___ Data provided

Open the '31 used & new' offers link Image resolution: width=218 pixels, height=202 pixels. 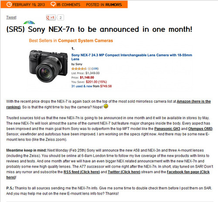tap(82, 86)
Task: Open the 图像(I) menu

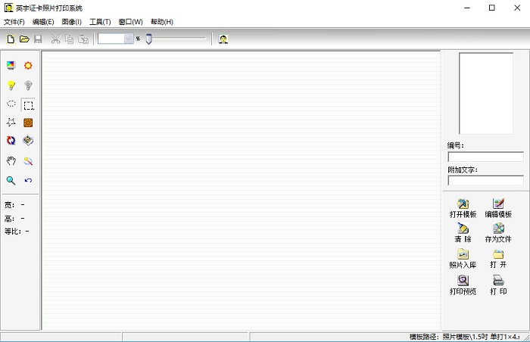Action: tap(72, 22)
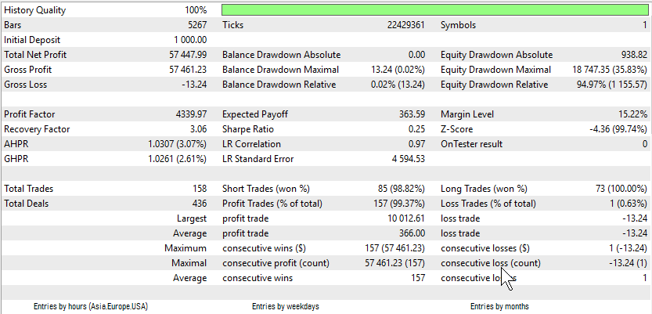Click the Entries by months chart title
Viewport: 652px width, 314px height.
click(x=499, y=306)
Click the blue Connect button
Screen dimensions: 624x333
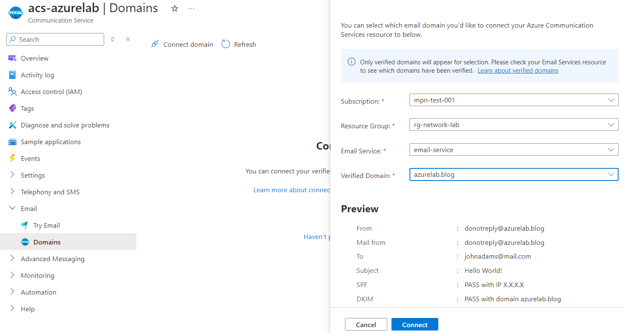coord(414,325)
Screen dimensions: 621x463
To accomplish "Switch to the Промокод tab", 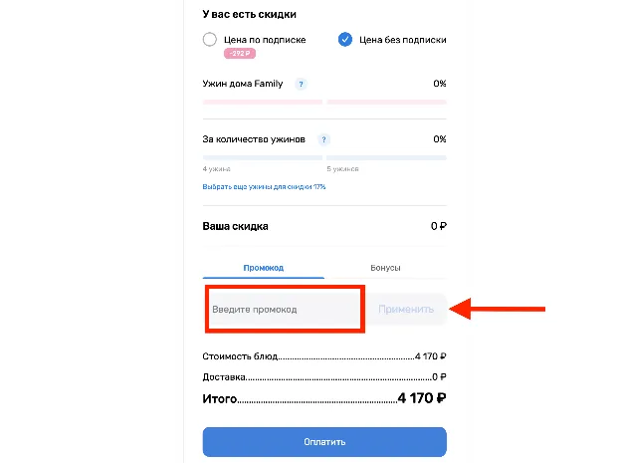I will pyautogui.click(x=264, y=268).
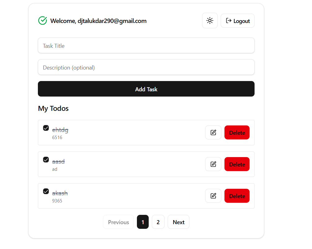Open the edit icon for task aasd
The width and height of the screenshot is (312, 249).
pyautogui.click(x=213, y=164)
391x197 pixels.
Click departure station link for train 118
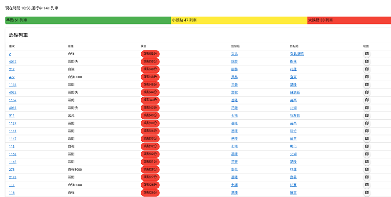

______

# [Aim of the task]
From the line with "391x197 pixels." through the final line of the records above, return each line exactly and nothing else. Pictures are to be skipped.

# [Answer for the task]
391x197 pixels.
Click departure station link for train 118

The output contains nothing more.